Il risultato è che non abbiamo crescita…
Non abbiamo crescita perché la quota parassitaria della società si è dilatata a danno di quella produttiva. Questo squilibrio tra produttori netti e consumatori netti di ricchezza è sempre letale. E poi non esiste più la convinzione che ci si debba impegnare per un futuro di sviluppo.

Cosa intende dire?
Al mio tempo era opinione piuttosto condivisa che una società dovesse aiutare il miglioramento delle condizioni di vita e che la modernizzazione potesse servire a tale obiettivo.
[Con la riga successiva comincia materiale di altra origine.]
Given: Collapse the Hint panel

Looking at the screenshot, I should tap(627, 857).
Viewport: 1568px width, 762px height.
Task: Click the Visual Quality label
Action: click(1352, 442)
Con molti altri, ero tra coloro che riconoscevano l’importanza di valicare le colonne d’Ercole, valorizzando l’etica del sacrificio, lo spirito d’intrapresa, la cultura del lavoro e i processi d’industrializzazione. Oggi una cultura prevalente variamente ecologista e “decrescista” si oppone a tutto ciò, e con un certo successo.

Una cosa però forse si può dire, e cioè che la battaglia di voi “liberisti radicali” contro il protezionismo può considerarsi vinta.
Non proprio, dato che è pur vero che gli Stati nazionali in Europa oggi non adottano rilevanti misure protezionistiche, ma al tempo stesso è quanto mai protezionista l’Unione europea: una vera e propria fortezza che in taluni settori, si pensi all’agricoltura (ma non solo), ha elevato altissime barriere a danno del Terzo Mondo, dei consumatori e anche di quelle imprese che – entro un mercato libero – potrebbero rifornirsi assai meglio.

La vostra Lega antiprotezionista, che più di un secolo fa schieraste contro i dazi e le dogane, non riuscì davvero a portare dalla propria i ceti popolari e a rendere condivise dai più le tesi liberiste. Anche oggi, in Italia, non si vedono realtà politiche di vaste dimensioni schierate a tutela dei diritti di proprietà e del mercato. Per quale ragione tutto questo?
Credo che i sistemi democratici siano facilmente catturabili dai maestri in demagogia e dai manipolatori del consenso. Oggi come ieri, chi promette qualunque cosa (anche scaricando i costi sulle generazioni a venire) ha la meglio su chi prova a ragionare. La politica è quell’ambito in cui ogni idea di “limite” viene meno, in cui ci si illude che ogni risultato possa essere facilmente raggiunto e anche senza sforzo, in cui si finisce per immaginare un’esistenza senza rischi. In questo quadro il realismo degli economisti liberali non trova ascolto, e le conseguenze si vedono.

Chi è Guglielmo Ferrero
Guglielmo Ferrero (1871-1942), sociologo, storico, romanziere ed estensore del manifesto della Lega antiprotezionista, è stato uno dei principali intellettuali europei della sua epoca. Negli ultimi anni del XIX secolo, dopo essere stato radicale e socialista, si avvicinò al “Giornale degli economisti” diretto da Antonio De Viti de Marco. Fu allora che portò a maturazione la sua adesione al liberismo.

Nella prima uscita della collana in eBook “Liberismi italiani”, dal titolo “Guglielmo Ferrero antiprotezionista”, vengono raccolti alcuni degli scritti più significativi di Ferrero, pubblicati tra il 1894 e il 1914, dai quali emerge con grande chiarezza la sua impostazione favorevole al libero scambio e la sua avversione verso politiche doganali di stampo protezionistico. L’antologia dei testi è anticipata da un saggio introduttivo di Luca Tedesco.
La collana “Liberismi italiani” origina dalla consapevolezza che la crisi delle tradizionali culture politiche può aprire, anche e soprattutto nel nostro Paese, stagioni di “riscoperta” di filoni, esperienze culturali, singole figure intellettuali minoritarie o ghettizzate dalle grandi centrali ideologiche novecentesche. L’obiettivo della collana è quello di mettersi sulle tracce, nelle vicende nostrane otto e novecentesche, di quei “liberismi italiani” che rifiutarono di concepirsi come teorizzazioni di uno Stato al servizio di interessi particolari e di spacciare questi ultimi come generali.